[start Material provided]

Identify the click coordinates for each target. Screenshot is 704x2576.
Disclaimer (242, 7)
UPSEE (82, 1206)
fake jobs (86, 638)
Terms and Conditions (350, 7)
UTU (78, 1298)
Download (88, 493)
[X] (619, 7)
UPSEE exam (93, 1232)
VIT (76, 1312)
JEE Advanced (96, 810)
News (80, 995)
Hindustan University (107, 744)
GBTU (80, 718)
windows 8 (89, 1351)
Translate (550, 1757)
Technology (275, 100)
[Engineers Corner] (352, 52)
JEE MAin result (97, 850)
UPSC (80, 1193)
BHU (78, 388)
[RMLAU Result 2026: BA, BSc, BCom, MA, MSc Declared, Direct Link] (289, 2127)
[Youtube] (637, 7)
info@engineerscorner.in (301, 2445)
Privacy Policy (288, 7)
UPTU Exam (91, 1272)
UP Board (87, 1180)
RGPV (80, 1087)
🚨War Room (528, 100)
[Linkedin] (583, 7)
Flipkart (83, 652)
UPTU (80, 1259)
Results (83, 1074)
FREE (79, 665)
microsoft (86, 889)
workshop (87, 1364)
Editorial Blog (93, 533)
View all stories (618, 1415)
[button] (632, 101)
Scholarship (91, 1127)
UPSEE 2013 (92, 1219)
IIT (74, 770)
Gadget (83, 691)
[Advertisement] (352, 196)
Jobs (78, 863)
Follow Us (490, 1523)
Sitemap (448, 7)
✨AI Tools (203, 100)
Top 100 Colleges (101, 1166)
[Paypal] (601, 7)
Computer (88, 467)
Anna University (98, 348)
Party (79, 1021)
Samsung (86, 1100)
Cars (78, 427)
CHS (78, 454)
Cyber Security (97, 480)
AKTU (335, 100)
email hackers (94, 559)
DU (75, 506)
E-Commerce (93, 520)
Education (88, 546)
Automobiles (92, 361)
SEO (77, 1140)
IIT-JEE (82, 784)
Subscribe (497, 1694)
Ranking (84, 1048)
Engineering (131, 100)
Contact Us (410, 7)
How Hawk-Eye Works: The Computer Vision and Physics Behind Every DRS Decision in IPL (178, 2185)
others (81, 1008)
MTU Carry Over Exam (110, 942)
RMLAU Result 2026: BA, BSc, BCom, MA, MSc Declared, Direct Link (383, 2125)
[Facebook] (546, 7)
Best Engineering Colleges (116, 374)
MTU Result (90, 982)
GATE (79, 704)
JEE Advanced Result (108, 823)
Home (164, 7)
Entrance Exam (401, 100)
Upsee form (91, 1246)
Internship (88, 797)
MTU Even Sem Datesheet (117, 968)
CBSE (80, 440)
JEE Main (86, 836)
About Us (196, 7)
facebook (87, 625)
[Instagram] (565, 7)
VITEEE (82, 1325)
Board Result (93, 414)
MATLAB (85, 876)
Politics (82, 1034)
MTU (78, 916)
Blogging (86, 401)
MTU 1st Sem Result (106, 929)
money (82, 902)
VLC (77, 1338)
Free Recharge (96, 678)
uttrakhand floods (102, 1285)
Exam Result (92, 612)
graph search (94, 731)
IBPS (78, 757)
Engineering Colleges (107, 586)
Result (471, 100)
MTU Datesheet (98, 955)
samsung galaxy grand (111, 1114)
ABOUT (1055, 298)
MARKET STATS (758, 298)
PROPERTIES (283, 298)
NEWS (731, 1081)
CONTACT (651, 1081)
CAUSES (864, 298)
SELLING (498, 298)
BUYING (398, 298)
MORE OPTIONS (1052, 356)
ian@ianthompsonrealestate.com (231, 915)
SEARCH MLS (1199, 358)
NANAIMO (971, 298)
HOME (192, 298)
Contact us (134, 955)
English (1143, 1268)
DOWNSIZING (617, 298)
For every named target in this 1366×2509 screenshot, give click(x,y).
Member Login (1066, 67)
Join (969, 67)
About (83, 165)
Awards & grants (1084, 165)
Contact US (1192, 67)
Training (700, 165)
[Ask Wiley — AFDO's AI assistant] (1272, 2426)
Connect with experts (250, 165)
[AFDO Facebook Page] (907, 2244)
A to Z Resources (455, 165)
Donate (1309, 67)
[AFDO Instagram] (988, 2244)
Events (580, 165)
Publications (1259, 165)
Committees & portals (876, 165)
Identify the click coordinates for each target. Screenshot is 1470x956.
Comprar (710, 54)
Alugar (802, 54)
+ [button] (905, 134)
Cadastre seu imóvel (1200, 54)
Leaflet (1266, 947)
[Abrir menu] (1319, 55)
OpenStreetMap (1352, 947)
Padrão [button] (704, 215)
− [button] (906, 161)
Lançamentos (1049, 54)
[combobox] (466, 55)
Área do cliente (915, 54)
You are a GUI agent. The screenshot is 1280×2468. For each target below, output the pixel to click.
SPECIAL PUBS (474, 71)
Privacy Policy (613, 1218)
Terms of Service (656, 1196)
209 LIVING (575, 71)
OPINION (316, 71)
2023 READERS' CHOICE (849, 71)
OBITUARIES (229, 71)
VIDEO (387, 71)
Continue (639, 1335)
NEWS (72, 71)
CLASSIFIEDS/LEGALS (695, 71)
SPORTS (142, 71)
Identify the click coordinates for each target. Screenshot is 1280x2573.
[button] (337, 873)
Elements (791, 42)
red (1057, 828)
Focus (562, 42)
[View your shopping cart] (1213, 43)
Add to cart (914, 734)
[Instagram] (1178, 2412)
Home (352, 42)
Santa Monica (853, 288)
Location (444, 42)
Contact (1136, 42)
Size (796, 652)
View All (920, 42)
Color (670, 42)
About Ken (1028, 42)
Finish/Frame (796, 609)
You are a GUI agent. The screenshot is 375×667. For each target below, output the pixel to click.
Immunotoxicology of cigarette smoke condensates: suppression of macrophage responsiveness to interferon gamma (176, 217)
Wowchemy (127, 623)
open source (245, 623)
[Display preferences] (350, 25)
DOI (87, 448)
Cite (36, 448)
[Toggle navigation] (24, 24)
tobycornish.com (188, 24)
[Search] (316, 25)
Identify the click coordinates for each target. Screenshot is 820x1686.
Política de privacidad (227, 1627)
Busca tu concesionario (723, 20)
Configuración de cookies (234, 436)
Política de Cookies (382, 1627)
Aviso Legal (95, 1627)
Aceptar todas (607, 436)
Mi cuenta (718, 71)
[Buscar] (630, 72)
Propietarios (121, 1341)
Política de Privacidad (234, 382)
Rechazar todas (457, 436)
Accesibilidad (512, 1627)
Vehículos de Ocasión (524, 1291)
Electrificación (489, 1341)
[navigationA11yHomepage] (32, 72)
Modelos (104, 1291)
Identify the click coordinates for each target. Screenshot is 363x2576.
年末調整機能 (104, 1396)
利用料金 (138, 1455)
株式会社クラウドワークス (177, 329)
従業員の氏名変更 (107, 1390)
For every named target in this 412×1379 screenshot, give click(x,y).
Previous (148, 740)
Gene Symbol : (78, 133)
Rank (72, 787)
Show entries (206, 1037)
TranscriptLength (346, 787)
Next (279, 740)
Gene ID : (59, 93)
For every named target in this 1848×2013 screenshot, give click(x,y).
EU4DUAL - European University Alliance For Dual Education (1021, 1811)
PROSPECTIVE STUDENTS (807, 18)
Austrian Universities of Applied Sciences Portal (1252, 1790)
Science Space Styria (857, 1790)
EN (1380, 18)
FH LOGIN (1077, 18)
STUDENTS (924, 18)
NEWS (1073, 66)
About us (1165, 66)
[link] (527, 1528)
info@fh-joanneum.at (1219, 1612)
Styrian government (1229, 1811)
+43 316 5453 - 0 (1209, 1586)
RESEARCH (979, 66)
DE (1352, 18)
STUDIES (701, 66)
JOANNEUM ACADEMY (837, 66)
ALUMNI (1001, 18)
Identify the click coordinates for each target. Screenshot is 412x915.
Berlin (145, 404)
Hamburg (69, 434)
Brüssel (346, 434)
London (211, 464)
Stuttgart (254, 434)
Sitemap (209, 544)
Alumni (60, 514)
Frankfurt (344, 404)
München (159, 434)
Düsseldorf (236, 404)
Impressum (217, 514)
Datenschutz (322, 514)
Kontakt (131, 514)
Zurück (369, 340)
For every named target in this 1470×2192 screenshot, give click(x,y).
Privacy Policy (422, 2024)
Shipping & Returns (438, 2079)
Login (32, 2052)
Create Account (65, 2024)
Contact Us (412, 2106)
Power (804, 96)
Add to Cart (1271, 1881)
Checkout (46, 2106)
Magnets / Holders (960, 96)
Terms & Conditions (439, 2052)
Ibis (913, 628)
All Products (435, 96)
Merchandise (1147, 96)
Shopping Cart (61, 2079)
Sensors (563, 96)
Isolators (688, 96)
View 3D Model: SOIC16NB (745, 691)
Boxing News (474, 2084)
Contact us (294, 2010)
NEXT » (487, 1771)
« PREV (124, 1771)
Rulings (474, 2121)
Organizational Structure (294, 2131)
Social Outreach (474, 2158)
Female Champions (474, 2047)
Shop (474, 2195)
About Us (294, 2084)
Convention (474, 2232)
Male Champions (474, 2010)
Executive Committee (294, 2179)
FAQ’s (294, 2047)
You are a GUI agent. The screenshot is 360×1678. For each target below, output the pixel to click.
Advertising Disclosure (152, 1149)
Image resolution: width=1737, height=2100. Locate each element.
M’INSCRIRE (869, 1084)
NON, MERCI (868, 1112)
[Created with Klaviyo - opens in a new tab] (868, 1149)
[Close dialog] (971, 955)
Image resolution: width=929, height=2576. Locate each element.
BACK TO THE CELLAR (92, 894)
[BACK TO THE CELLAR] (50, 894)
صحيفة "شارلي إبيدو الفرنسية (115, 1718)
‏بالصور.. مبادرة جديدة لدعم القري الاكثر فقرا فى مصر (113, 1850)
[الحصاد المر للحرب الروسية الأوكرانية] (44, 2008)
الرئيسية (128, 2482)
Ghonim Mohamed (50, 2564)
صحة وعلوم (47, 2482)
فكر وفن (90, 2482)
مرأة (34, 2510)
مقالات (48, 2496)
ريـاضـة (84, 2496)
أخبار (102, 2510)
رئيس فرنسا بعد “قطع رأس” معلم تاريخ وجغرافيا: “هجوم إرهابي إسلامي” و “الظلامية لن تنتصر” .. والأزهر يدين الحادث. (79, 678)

[end Material provided]

* Stated goal: Gather every line of the items above that contains the word "Identify", and copy each one out. Case counts.

* Full solution:
Identify the click coordinates for each target. Screenshot is 704x2576.
Identify the click coordinates for each target. Screenshot is 1470x956.
Identify the click coordinates for each target. Screenshot is 1280x2573.
Identify the click coordinates for each target. Screenshot is 820x1686.
Identify the click coordinates for each target. Screenshot is 363x2576.
Identify the click coordinates for each target. Screenshot is 412x915.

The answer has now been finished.